Assigned task: Please start at the first line of the records beneath and quote each line exactly, ending with the line containing "You are a computer-use agent. The width".

The input section start

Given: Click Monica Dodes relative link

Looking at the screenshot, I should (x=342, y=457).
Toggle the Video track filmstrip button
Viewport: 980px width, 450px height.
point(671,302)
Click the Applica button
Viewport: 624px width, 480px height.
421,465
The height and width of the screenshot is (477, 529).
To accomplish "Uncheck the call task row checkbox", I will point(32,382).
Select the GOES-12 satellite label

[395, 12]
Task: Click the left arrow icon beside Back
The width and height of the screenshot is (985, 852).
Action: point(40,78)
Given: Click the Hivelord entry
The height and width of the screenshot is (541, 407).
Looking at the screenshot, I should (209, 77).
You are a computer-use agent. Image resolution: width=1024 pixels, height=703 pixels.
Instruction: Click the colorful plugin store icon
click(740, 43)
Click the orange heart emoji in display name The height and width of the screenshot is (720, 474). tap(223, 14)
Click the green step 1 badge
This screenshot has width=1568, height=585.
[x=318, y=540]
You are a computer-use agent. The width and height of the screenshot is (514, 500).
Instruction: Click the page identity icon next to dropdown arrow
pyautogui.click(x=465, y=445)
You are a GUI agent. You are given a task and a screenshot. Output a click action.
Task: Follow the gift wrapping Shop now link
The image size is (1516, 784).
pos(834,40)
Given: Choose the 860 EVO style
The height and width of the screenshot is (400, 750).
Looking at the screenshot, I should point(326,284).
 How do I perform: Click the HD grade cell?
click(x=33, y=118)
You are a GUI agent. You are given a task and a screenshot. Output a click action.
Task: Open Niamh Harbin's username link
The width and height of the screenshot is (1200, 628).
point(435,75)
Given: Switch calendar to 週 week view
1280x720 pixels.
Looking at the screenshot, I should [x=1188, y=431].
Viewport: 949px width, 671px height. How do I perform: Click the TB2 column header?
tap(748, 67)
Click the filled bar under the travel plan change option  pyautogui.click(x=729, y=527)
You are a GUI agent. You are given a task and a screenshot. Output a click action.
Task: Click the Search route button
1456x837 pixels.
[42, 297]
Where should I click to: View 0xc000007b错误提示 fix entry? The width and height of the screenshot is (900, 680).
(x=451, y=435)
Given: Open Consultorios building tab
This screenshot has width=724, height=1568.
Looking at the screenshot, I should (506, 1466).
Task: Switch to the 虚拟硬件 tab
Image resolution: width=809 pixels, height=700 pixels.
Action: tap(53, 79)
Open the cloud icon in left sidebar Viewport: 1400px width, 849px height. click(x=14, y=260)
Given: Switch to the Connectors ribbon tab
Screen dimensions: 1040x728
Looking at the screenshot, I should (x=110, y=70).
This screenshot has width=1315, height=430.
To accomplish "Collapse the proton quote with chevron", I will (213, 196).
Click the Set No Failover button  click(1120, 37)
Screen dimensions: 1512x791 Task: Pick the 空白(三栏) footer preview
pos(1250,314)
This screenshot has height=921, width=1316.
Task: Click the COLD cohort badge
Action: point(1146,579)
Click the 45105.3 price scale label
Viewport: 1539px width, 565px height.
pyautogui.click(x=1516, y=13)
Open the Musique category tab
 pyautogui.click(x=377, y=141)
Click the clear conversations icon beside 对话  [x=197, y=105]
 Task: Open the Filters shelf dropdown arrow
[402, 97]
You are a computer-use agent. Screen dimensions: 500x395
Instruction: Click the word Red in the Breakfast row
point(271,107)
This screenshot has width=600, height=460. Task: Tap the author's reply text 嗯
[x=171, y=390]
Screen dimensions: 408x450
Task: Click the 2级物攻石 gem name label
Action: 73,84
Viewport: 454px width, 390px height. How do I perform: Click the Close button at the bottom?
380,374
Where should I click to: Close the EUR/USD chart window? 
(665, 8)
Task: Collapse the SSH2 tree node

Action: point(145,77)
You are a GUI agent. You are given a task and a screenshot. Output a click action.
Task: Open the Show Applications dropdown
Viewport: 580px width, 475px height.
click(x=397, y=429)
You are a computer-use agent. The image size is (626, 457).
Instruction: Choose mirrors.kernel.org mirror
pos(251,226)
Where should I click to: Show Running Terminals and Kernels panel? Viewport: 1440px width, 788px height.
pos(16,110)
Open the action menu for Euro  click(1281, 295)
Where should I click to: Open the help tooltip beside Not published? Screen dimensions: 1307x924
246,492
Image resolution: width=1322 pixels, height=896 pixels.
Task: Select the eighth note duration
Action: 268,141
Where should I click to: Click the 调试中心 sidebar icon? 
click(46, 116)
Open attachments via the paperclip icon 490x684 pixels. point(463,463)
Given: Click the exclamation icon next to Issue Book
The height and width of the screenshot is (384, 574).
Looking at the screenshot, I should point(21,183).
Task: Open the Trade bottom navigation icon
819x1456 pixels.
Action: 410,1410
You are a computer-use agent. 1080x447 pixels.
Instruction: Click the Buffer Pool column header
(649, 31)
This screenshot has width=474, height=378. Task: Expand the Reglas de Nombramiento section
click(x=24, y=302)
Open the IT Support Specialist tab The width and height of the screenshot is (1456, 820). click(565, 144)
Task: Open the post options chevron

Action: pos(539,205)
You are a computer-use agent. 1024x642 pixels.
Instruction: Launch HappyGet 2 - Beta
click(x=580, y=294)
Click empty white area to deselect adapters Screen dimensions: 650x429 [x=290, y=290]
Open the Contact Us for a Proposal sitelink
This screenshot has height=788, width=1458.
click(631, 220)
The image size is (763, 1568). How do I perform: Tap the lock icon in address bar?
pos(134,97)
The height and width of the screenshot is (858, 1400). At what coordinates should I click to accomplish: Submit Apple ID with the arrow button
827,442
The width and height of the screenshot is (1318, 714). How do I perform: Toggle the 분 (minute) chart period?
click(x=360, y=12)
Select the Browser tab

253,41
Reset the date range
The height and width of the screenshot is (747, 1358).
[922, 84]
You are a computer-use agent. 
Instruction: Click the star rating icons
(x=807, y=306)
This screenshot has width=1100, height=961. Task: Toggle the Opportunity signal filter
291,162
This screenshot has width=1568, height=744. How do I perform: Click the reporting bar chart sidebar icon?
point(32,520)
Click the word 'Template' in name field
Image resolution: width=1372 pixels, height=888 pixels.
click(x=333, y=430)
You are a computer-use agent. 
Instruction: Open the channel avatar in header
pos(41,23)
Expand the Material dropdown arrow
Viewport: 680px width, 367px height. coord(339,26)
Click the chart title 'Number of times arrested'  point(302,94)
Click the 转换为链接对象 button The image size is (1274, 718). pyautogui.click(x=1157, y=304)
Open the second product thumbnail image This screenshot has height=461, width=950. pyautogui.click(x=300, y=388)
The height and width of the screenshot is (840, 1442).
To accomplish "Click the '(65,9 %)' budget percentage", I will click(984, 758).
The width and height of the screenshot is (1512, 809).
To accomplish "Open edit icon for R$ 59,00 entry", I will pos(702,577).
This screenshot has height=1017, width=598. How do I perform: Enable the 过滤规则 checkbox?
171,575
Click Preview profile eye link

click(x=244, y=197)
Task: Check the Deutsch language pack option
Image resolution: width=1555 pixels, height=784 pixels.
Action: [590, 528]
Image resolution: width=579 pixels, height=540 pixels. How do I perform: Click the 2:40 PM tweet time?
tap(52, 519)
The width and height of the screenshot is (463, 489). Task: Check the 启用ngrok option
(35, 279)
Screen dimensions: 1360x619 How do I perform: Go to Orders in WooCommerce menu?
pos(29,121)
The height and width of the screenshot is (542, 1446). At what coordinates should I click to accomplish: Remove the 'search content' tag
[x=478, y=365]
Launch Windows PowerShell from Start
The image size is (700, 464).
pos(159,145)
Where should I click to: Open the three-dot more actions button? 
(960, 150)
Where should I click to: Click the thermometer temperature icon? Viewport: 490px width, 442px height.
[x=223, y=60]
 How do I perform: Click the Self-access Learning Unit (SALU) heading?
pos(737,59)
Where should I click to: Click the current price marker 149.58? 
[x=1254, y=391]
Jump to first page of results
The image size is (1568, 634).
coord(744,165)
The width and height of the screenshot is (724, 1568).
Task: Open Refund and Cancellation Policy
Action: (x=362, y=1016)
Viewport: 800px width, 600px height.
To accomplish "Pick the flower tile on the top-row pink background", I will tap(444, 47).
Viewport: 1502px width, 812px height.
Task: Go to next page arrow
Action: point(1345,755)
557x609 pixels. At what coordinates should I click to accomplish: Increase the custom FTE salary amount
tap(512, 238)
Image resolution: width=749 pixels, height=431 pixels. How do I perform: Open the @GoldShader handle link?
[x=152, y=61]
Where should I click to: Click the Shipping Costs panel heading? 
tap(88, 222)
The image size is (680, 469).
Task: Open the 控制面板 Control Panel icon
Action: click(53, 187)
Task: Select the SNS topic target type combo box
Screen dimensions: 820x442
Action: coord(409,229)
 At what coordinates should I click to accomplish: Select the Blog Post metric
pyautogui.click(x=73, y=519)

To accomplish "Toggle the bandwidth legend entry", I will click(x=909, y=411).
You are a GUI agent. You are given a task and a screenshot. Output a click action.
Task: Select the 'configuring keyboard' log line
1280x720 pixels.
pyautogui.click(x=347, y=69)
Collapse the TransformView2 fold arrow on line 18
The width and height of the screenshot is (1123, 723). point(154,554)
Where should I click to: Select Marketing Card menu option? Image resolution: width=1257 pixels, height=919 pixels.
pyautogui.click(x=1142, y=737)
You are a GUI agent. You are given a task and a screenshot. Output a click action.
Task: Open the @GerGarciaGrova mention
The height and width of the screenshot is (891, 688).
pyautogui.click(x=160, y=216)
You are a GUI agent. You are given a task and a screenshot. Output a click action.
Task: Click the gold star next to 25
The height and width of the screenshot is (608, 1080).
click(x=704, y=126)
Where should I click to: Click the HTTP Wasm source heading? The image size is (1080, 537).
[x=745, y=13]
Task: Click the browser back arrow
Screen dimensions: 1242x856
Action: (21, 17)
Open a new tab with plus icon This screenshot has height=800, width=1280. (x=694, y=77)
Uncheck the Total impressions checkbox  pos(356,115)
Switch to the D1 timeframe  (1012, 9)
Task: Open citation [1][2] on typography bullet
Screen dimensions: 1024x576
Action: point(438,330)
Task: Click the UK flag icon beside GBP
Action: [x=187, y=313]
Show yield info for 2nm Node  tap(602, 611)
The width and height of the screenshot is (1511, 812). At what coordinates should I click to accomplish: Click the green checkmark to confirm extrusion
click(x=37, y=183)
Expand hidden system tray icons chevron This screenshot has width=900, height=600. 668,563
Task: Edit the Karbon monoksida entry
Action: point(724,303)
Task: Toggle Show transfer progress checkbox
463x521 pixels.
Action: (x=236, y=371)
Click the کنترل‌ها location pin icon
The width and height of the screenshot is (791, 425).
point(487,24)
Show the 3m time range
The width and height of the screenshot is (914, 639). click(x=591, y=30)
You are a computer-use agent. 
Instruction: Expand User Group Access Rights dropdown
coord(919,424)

The input section end

Answer to the exercise:
Given: Click Monica Dodes relative link

Looking at the screenshot, I should (x=342, y=457).
Toggle the Video track filmstrip button
Viewport: 980px width, 450px height.
point(671,302)
Click the Applica button
Viewport: 624px width, 480px height.
421,465
The height and width of the screenshot is (477, 529).
To accomplish "Uncheck the call task row checkbox", I will point(32,382).
Select the GOES-12 satellite label

[395, 12]
Task: Click the left arrow icon beside Back
The width and height of the screenshot is (985, 852).
Action: point(40,78)
Given: Click the Hivelord entry
The height and width of the screenshot is (541, 407).
Looking at the screenshot, I should (209, 77).
You are a computer-use agent. Image resolution: width=1024 pixels, height=703 pixels.
Instruction: Click the colorful plugin store icon
click(740, 43)
Click the orange heart emoji in display name The height and width of the screenshot is (720, 474). tap(223, 14)
Click the green step 1 badge
This screenshot has width=1568, height=585.
[x=318, y=540]
You are a computer-use agent. The width and height of the screenshot is (514, 500).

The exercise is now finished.